Default blocking spans:

  • Model spans — all 8 categories the model detects (private_email, private_phone, private_person, private_address, private_url, private_date, account_number, secret).
  • Rule spans with severity: "block" — the entire secrets preset (JWT, GitHub PAT, AWS, Slack, OpenAI/Anthropic/Google/Stripe keys, PEM private keys).

Example output:

textsift-pii-scan: 3 blocking finding(s) across 2 file(s)
private_person src/test.ts:42:18 "Alice Carter"
private_email src/test.ts:42:35 "alice@example.com"
GITHUB_PAT_CLASSIC scripts/.env:1:14 "ghp_abcdefghijklmnopqrstuvwxyzABCDEF1234"
Bypass with `git commit --no-verify` (do not commit real PII).
Adjust severity with TEXTSIFT_PRECOMMIT_SEVERITY=warn|all|block.

The hook filters before invoking the model:

  • Files with extensions in the binary / generated list (.lock, .png, .wasm, .onnx, .pdf, .zip, .woff2, etc.)
  • Files larger than 1 MB (configurable via TEXTSIFT_PRECOMMIT_MAX_BYTES)
  • Empty files
  • Lockfiles (package-lock.json, yarn.lock, pnpm-lock.yaml, bun.lockb)
  • Minified bundles (.min.js, .min.css)

Pre-commit’s own exclude regex in .pre-commit-hooks.yaml is the first line of defence; the hook script’s extension/size check is a second pass for direct invocation.

Severity (block what you actually care about)

Section titled “Severity (block what you actually care about)”
.pre-commit-config.yaml
hooks:
- id: textsift-pii-scan
args: [] # no flags by default → strict mode
# Or relax for warn-only on a noisy codebase:
# args: [--warn-only]

Or via env var (per-developer override without editing the project config):

Terminal window
# Block-mode default — all model PII + secrets-preset block-severity rules
TEXTSIFT_PRECOMMIT_SEVERITY=block git commit ...
# Warn-mode — only true secrets block; model PII reported but doesn't fail
TEXTSIFT_PRECOMMIT_SEVERITY=warn git commit ...
# All-mode — anything detected blocks (most strict)
TEXTSIFT_PRECOMMIT_SEVERITY=all git commit ...

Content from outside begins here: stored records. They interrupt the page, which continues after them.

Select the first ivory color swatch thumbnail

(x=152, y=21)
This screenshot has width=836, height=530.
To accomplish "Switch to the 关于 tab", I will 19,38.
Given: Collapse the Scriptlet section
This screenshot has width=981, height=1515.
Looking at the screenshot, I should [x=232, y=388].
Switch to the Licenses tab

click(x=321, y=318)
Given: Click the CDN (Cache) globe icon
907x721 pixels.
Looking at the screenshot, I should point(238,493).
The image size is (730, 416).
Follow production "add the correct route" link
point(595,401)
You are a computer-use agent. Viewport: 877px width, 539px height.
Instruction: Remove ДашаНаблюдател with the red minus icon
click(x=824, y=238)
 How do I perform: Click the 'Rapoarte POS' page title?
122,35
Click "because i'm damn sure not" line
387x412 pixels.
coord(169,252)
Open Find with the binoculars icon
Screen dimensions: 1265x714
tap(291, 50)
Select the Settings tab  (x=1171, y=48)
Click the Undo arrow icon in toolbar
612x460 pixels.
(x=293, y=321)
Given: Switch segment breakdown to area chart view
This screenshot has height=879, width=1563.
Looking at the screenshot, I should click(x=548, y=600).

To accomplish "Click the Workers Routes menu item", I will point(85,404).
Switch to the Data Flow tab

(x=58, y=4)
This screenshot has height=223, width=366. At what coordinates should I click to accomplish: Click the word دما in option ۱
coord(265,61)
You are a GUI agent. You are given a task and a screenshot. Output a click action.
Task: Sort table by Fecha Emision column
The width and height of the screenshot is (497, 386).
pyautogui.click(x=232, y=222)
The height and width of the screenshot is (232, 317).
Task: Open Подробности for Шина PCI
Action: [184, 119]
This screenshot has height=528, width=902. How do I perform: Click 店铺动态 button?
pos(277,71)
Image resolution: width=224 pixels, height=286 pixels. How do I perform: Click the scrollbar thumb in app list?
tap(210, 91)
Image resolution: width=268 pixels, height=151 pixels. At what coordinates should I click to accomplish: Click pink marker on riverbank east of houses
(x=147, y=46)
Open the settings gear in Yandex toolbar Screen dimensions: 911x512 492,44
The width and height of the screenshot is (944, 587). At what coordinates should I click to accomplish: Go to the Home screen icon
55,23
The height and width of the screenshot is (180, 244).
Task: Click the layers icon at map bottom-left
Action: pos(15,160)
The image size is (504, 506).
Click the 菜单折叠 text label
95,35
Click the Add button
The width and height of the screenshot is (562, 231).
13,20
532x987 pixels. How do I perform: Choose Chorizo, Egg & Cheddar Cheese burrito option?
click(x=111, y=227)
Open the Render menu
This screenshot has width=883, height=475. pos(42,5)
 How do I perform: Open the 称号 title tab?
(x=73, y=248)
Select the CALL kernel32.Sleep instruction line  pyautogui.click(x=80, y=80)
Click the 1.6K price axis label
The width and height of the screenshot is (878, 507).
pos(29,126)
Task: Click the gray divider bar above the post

In CI, add a step to download the model before pre-commit runs so the hook is always cache-warm:

.github/workflows/lint.yml
- uses: actions/cache@v4
with:
path: ~/.cache/textsift
key: textsift-model-${{ hashFiles('.pre-commit-config.yaml') }}
- run: npx textsift download
- uses: pre-commit/[email protected]
env:
TEXTSIFT_OFFLINE: "1" # fail fast if cache miss
Env varDefaultEffect
TEXTSIFT_PRECOMMIT_SEVERITYblockblock / warn / all — see above
TEXTSIFT_PRECOMMIT_MAX_BYTES1000000Skip files larger than N bytes
TEXTSIFT_PRECOMMIT_SECRETS1Set to 0 to disable the secrets rule preset
TEXTSIFT_OFFLINEunsetFail loudly on cache miss (no fetch). Useful in CI.
TEXTSIFT_CACHE_DIR$XDG_CACHE_HOME/textsiftOverride cache root
TEXTSIFT_MODEL_PATHunsetUse a pre-staged ONNX file; skip cache + fetch
TEXTSIFT_MODEL_SOURCEHuggingFaceMirror or fork URL

If the hook flags a false positive or you genuinely need to commit (e.g. pasting test data), bypass with:

Terminal window
git commit --no-verify -m "..."

This skips all hooks, not just textsift. Use sparingly. The right long-term fix for a recurring false positive is usually to add a custom marker to the file (e.g. // pragma: textsift-allow private_phone) — though this isn’t yet wired in v0.1.

First commit on a fresh dev machine: ~30 sec (model download + warmup). Subsequent commits: ~1.5–3 sec depending on platform and how many files changed (the model loads in ~1 sec from disk; per-file detect is sub-100 ms on Mac Metal-direct, sub-200 ms on Linux Vulkan-direct).

The hook script loads the model once and scans all staged files in-process. CLI-per-file would multiply the cold-start cost by N files; the hook avoids that.

ToolCatchesDoesn’t catch
gitleaksHigh-precision regex secretsNames, emails, phones, addresses
trufflehogVerified secrets (validates against APIs)General PII
detect-secretsPlaintext secrets via heuristicsGeneral PII
textsift-pii-scanAll of the above + model-detected PII (names, emails, phone numbers, addresses, etc.)(Should be paired with one of the above for high-precision secrets scanning if you want belt-and-braces)

textsift’s secrets preset overlaps heavily with gitleaks’s pattern set. If you already use gitleaks, you can disable textsift’s secrets preset and let textsift focus on what only it catches:

Terminal window
TEXTSIFT_PRECOMMIT_SECRETS=0 pre-commit run --all-files

…or keep both for belt-and-braces coverage.